Por encima, el cielo es prístino, lo que convierte a Atacama en uno de los mejores lugares de la Tierra para la investigación astronómica. En ningún otro lugar las estrellas parecen tan cercanas como aquí, entre las extensiones desérticas del norte chileno.
En los últimos años, la prístina inmensidad de Atacama, una zona comparable en tamaño a Grecia, se ha convertido en el mayor vertedero de ropa del mundo. Un enorme vertedero textil está creciendo en la parte norte del desierto, con hasta 60.000 toneladas de ropa que van a parar a él cada año. El espectáculo, revelado por primera vez al mundo a finales de 2021 a través de una famosa fotografía de Martin Bernetti, es espantosamente impresionante. En medio de los paisajes cósmicos y del ecosistema desértico único de la Tierra, aterrizan masas de basura tóxica visitadas desde lejos, principalmente desde Estados Unidos y Europa.
Escarbando entre las crecientes montañas de ropa, uno encuentra tops de colores de H&M, abrigos otoñales de Zara, vaqueros de Shein, zapatillas Nike y toneladas de otros productos de una variedad de marcas que suenan familiares, incluidas las más lujosas. La mayoría son europeas o estadounidenses, aunque por supuesto la ropa no se ha cosido en los países del Norte global, sino al menor coste posible en los talleres de costura de Bangladesh, Birmania o Camboya.
Activistas y periodistas locales ya han empezado a referirse a esta parte de Atacama como cementerio de ropa.

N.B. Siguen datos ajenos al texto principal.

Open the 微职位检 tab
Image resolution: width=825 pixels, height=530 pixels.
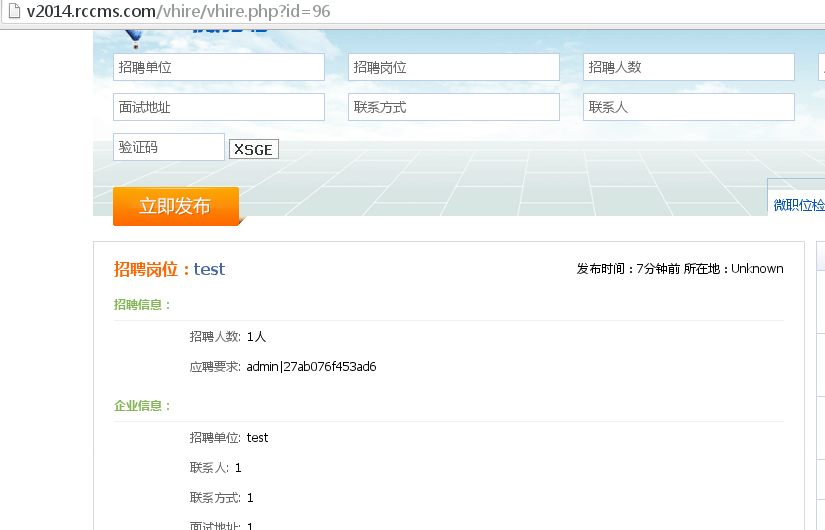pos(797,204)
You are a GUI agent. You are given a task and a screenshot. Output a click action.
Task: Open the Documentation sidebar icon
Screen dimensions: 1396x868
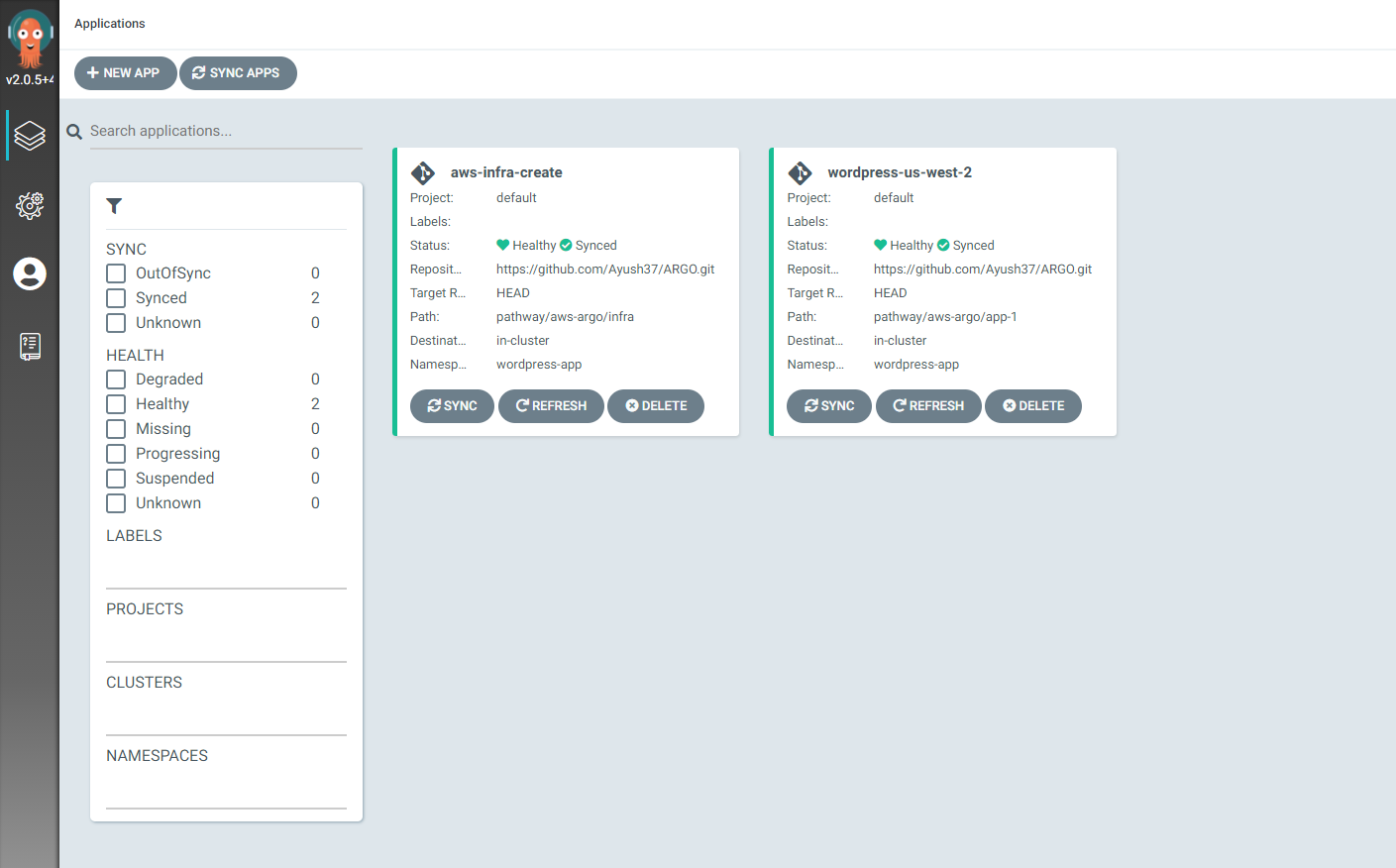(30, 346)
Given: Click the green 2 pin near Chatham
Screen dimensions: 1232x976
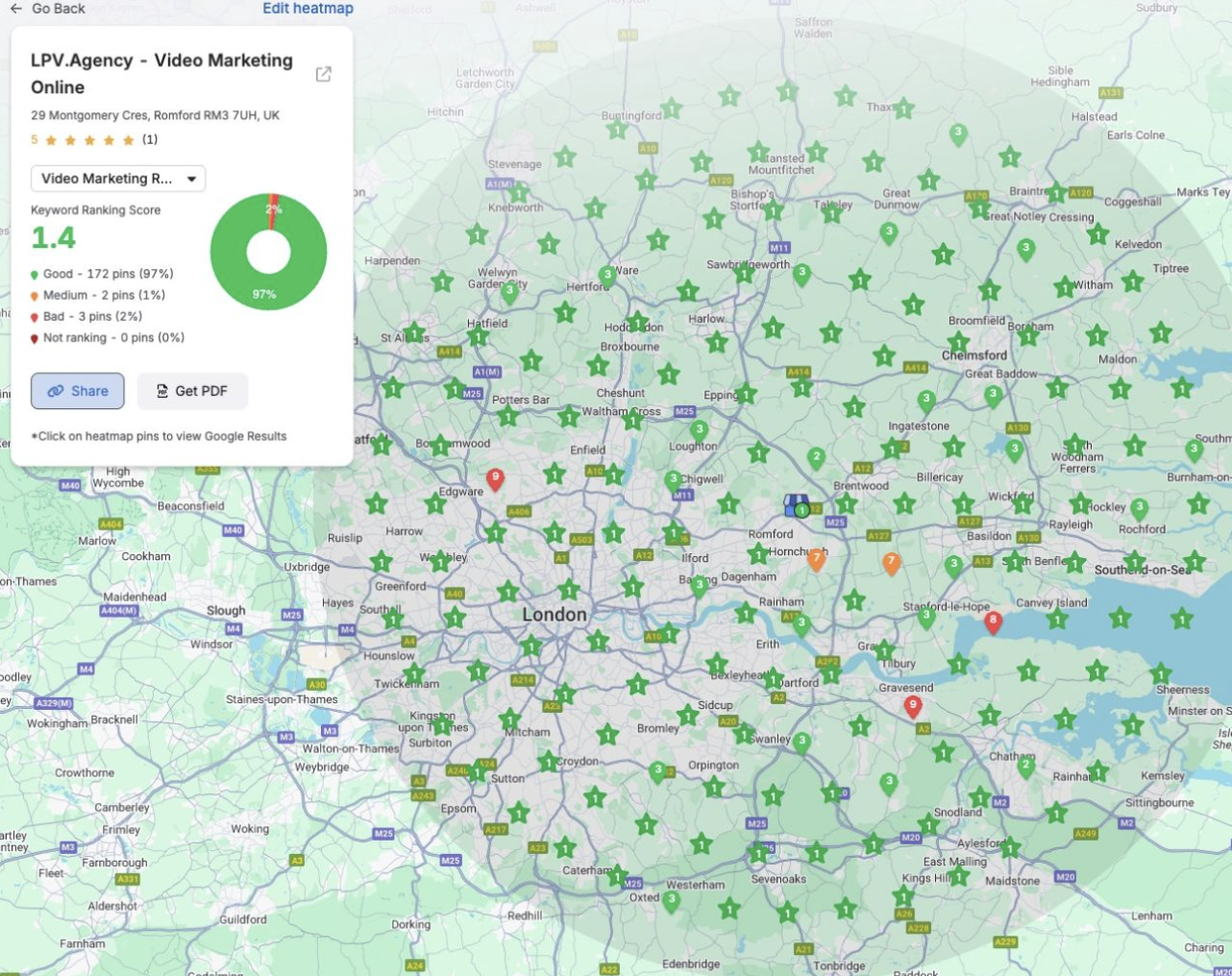Looking at the screenshot, I should click(x=1025, y=767).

El gigantesco vertedero sigue expandiéndose, apilándose en crecientes montañas de objetos y engullendo más partes del desierto.

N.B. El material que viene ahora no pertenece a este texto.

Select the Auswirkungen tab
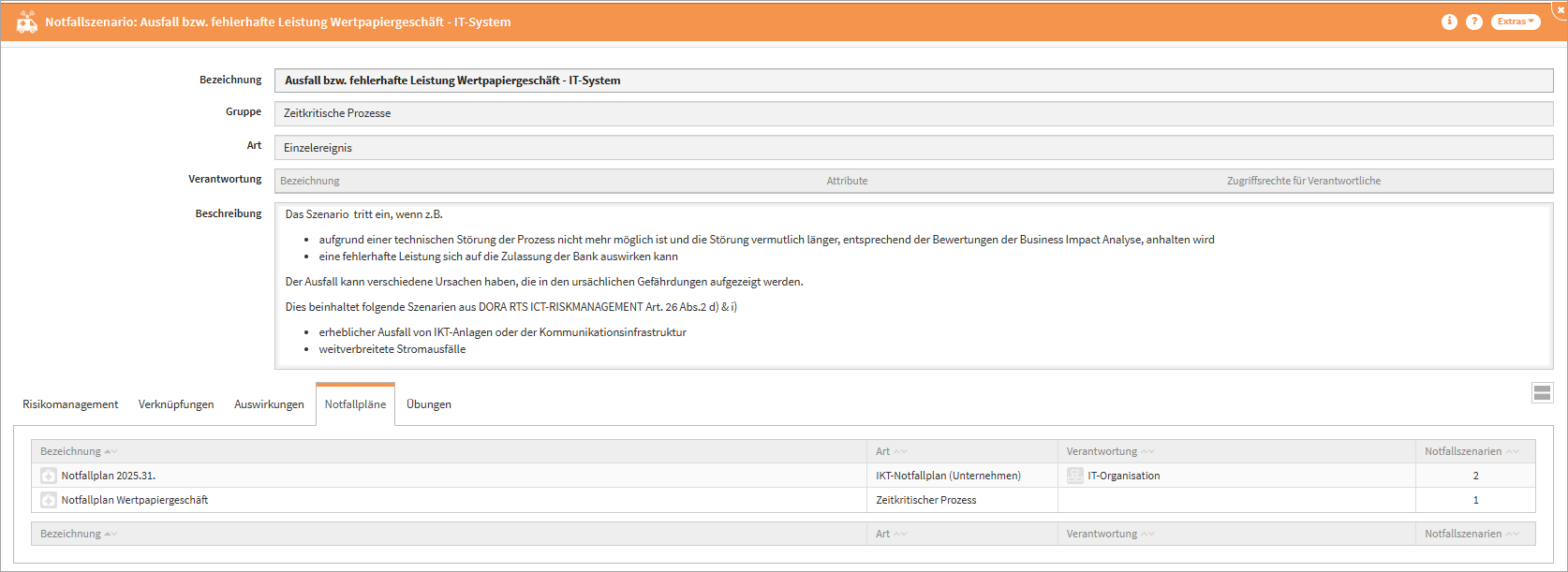The height and width of the screenshot is (572, 1568). click(x=269, y=404)
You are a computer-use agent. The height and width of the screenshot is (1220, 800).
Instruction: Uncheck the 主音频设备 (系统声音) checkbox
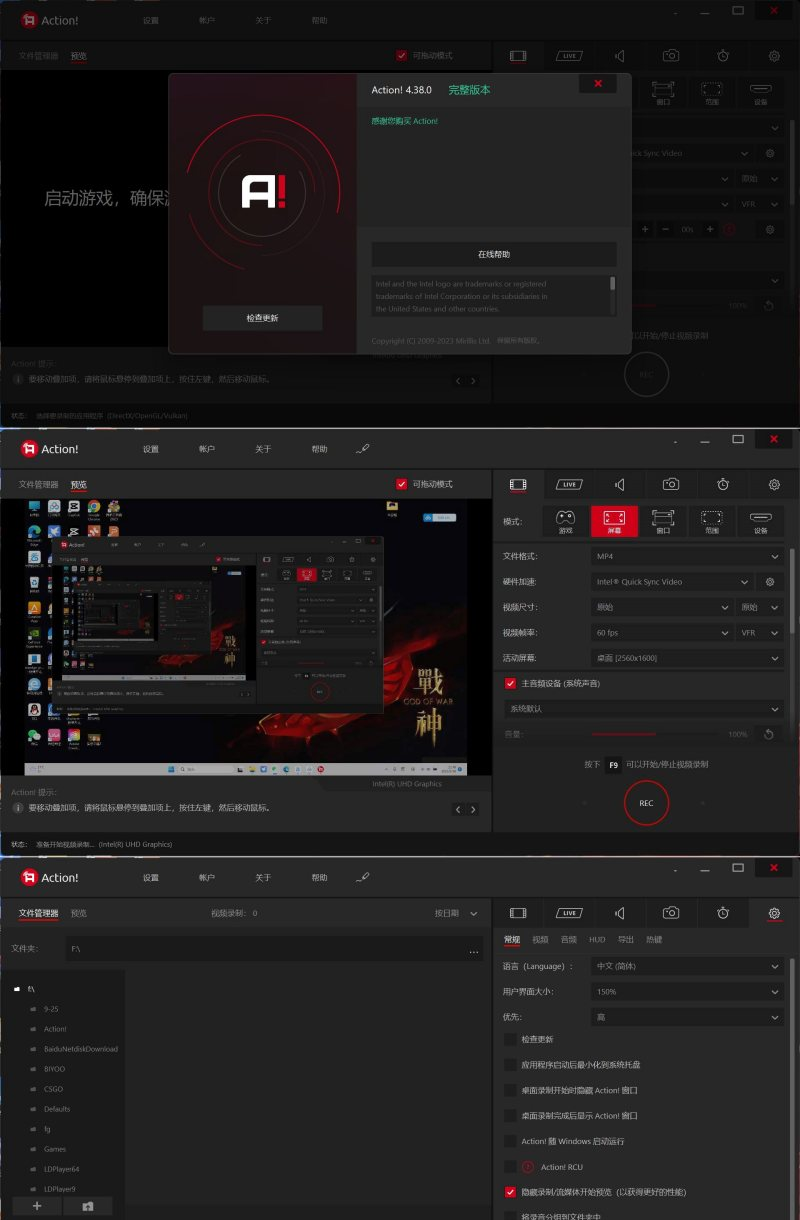coord(511,684)
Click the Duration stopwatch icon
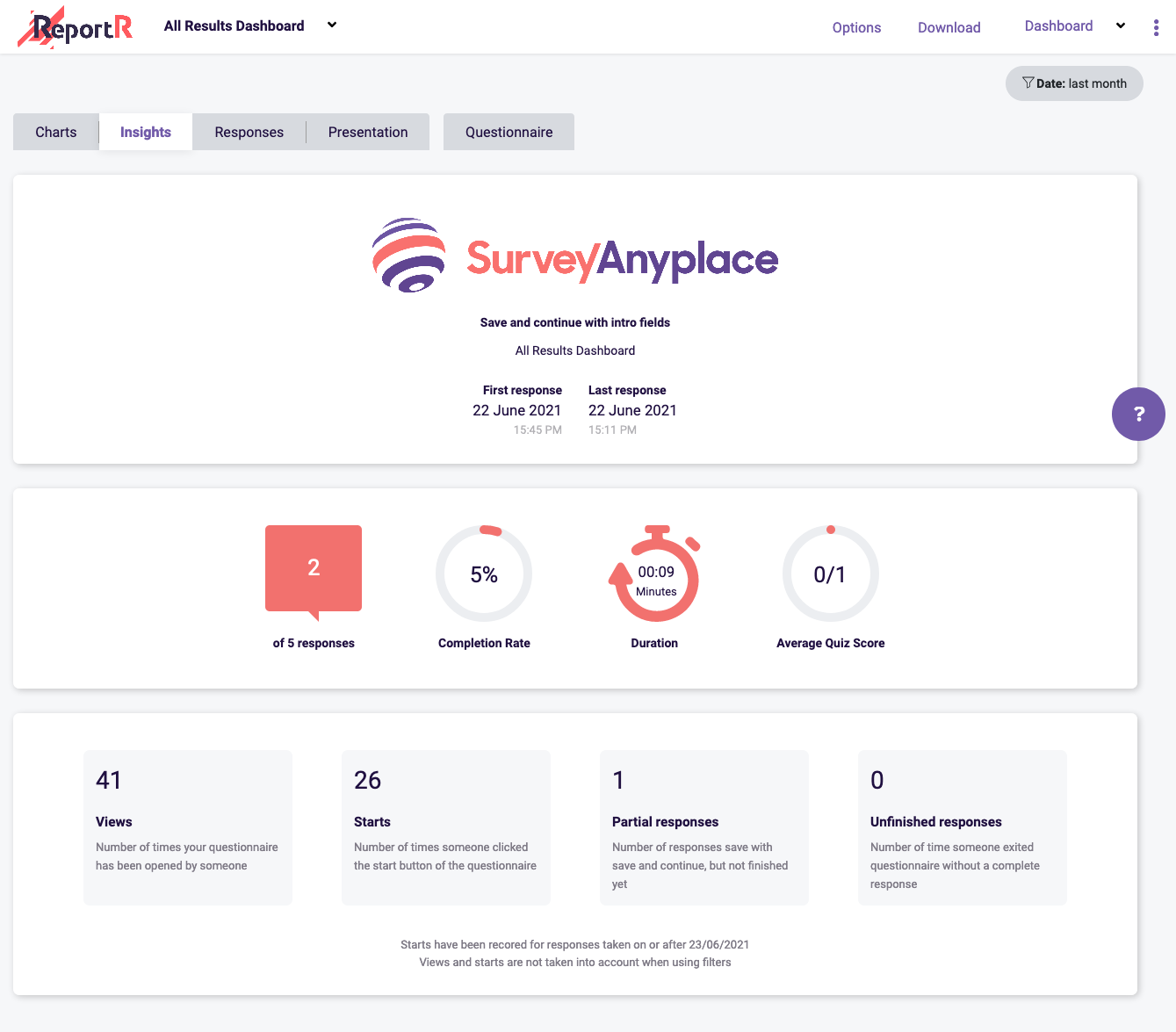 pos(654,574)
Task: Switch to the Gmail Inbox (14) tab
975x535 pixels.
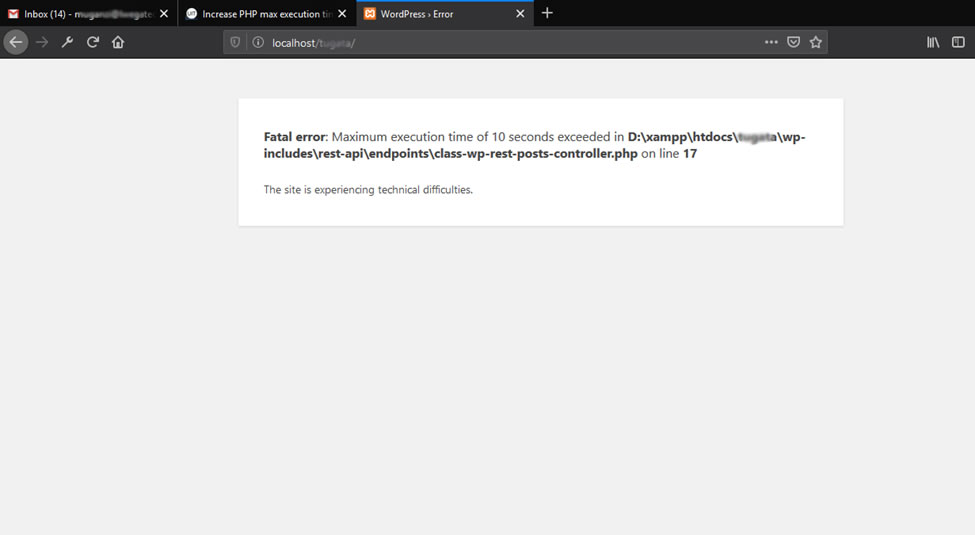Action: click(80, 14)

La industria textil es actualmente la segunda industria más perjudicial para el clima y el medio ambiente (después de la industria de los combustibles). Contribuye a la contaminación masiva del suelo y al envenenamiento de los ríos (incluyendo plomo, arsénico y mercurio), consume al menos el 20% de los recursos hídricos mundiales y emite más del 10% de las emisiones globales de gases de efecto invernadero, más que las emisiones combinadas de los vuelos internacionales y el transporte marítimo.
La fabricación de ropa genera más de 90 millones de toneladas de basura sintética al año y es responsable del 10% de los microplásticos que flotan en los océanos. Es más, sólo el 12% de la masa total de ropa "usada", devuelta o no vendida se recicla efectivamente, y sólo el 1% vuelve a circular como nuevos tejidos. Esto se debe a que el procesamiento es costoso y complicado: la mayoría de las prendas actuales se cosen con los materiales sintéticos más baratos (principalmente poliéster, acrílico y nailon) o con mezclas de tejidos naturales y sintéticos difíciles de procesar. La ropa de plástico de las marcas mundiales tardará varios cientos de años en descomponerse.

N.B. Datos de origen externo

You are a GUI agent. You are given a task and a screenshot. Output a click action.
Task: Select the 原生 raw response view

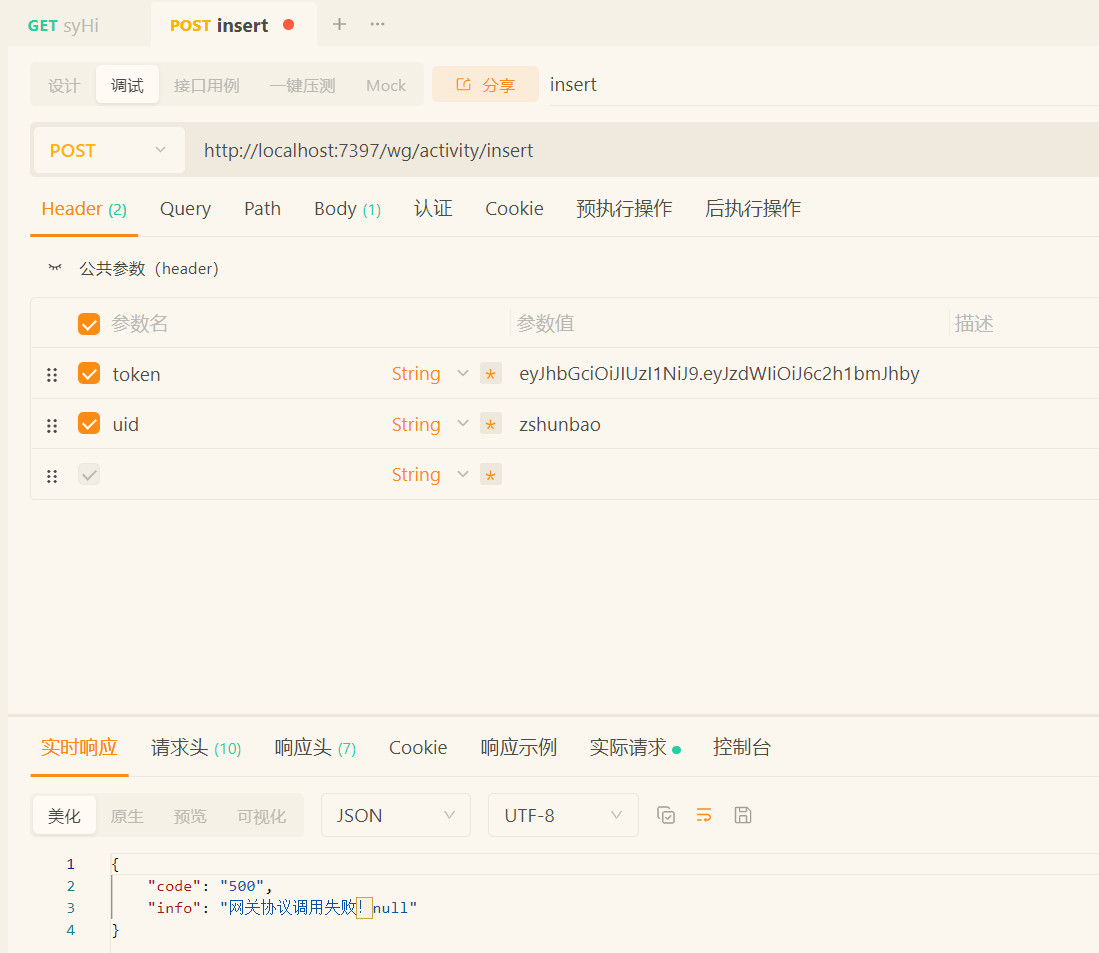coord(127,816)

Una de las primeras empresas que en las últimas décadas apostó decididamente por la cantidad en detrimento de la calidad, dando a la costura un ritmo exprés, fue la española ZARA. Fue en el contexto de esta marca donde nació el término moda rápida, utilizado por primera vez en las páginas del New York Times a principios de los años noventa. Fue la época en que la empresa de Amacio Ortega, hoy uno de los hombres más ricos del planeta, entró en el mercado estadounidense, abriendo su primera boutique en Nueva York. ZARA empezó entonces a producir aún más rápido y a mayor escala que antes, lanzando a las estanterías un producto acabado en sólo 15 días desde la creación de un diseño.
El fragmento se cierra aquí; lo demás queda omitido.